--- Begin Available records ---
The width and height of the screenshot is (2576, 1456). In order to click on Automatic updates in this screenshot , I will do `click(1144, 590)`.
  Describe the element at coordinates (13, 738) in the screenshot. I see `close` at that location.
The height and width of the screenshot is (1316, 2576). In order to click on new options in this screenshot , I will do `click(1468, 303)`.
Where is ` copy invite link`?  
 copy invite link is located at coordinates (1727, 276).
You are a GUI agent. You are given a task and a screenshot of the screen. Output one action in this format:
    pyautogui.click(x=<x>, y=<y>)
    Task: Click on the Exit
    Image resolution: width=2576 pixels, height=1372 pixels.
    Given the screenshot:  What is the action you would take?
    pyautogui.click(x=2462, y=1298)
--- End Available records ---
The request »
Gather every line from the data above that contains the string "width", treating uppercase and lowercase letters as different.

Solution for this problem »
The width and height of the screenshot is (2576, 1456). In order to click on Automatic updates in this screenshot , I will do `click(1144, 590)`.
The height and width of the screenshot is (1316, 2576). In order to click on new options in this screenshot , I will do `click(1468, 303)`.
    Image resolution: width=2576 pixels, height=1372 pixels.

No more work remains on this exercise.